(Stored data)

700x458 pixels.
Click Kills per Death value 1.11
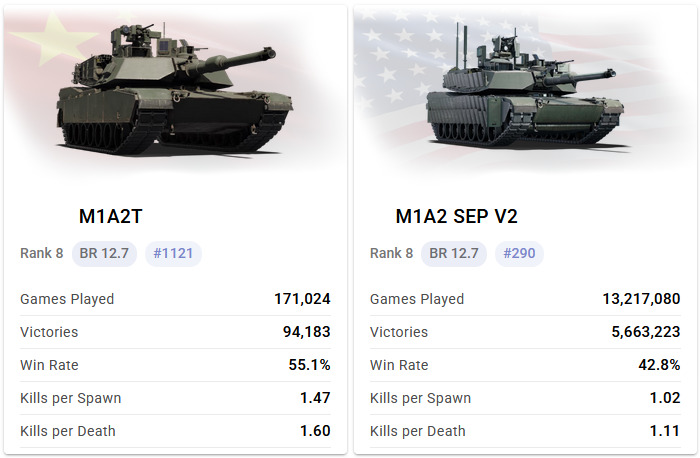pos(665,431)
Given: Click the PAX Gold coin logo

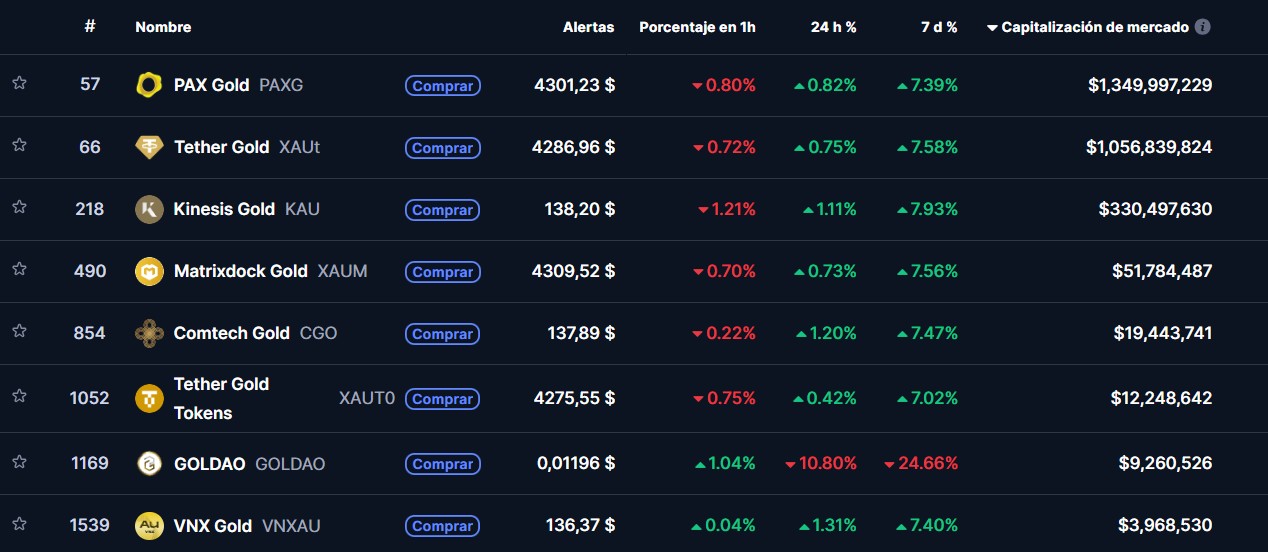Looking at the screenshot, I should 149,85.
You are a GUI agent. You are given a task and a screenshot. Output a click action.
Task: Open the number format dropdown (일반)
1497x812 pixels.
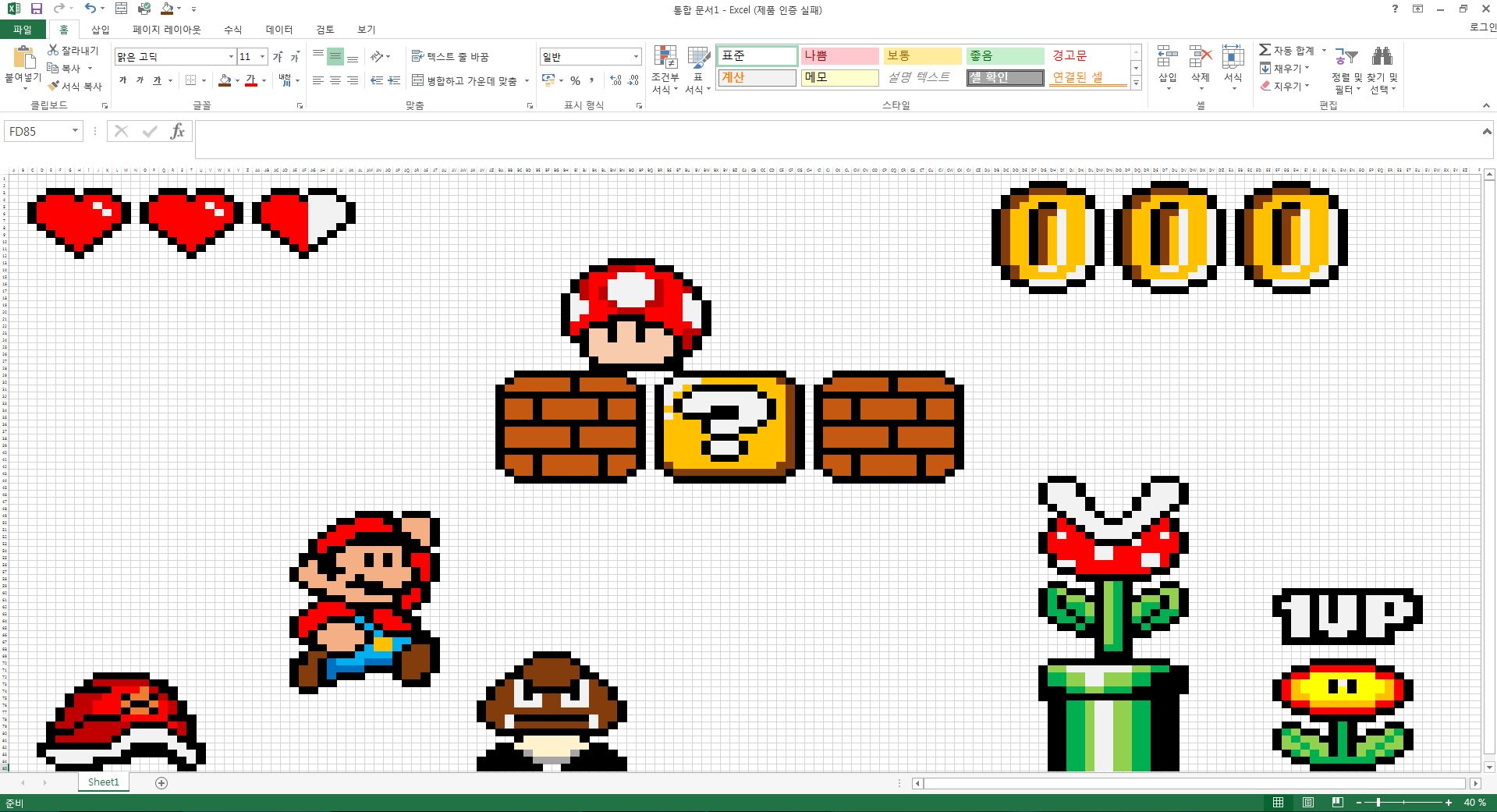tap(636, 57)
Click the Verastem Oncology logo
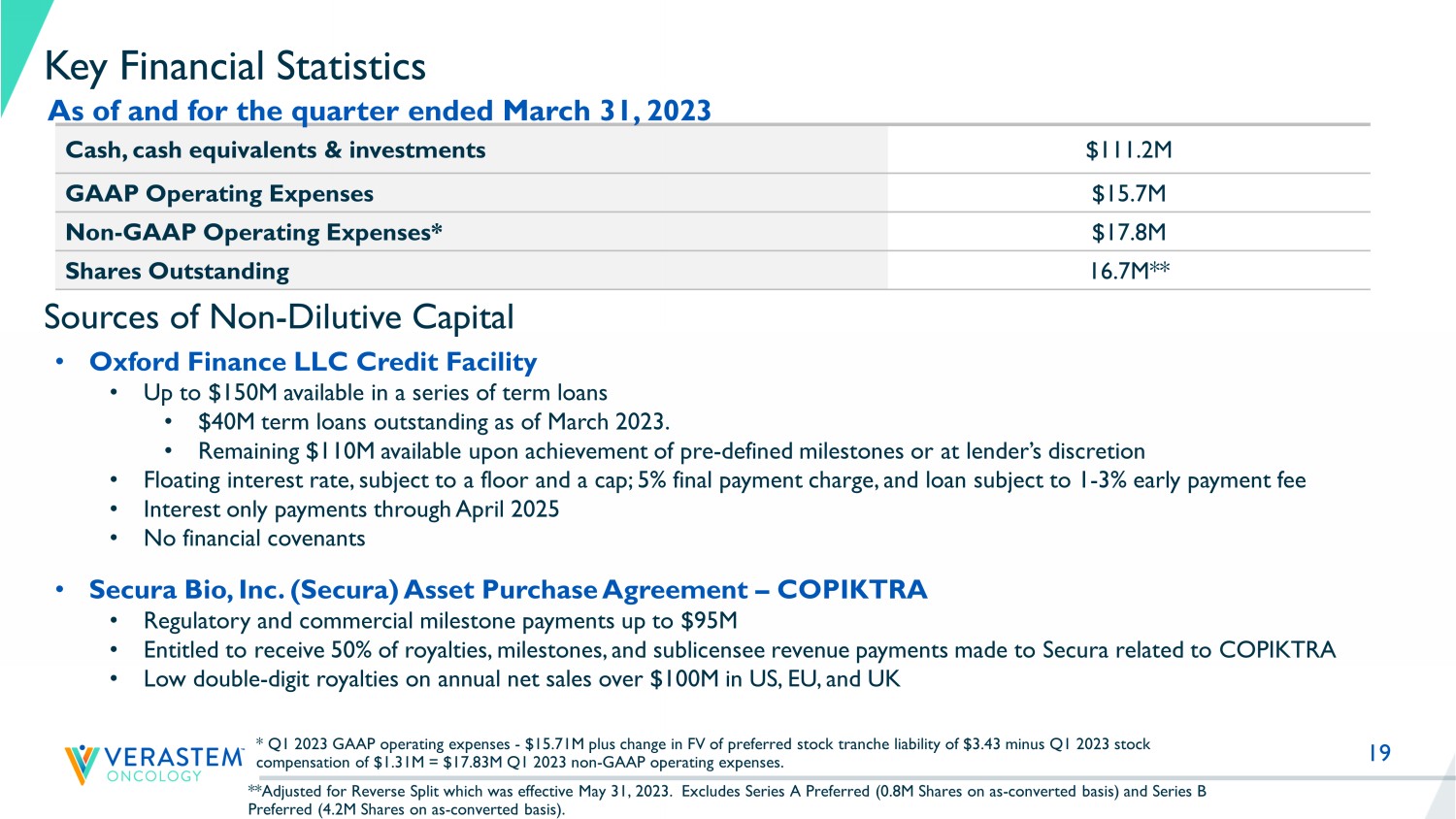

Work to be completed: Please restate the data word for word, leaving out any picture it holds.

Output for this task:
700x458 pixels.
Click Kills per Death value 1.11
pos(665,431)
Given: Click the PAX Gold coin logo

Looking at the screenshot, I should 149,85.
You are a GUI agent. You are given a task and a screenshot. Output a click action.
Task: Open the number format dropdown (일반)
1497x812 pixels.
tap(636, 57)
Click the Verastem Oncology logo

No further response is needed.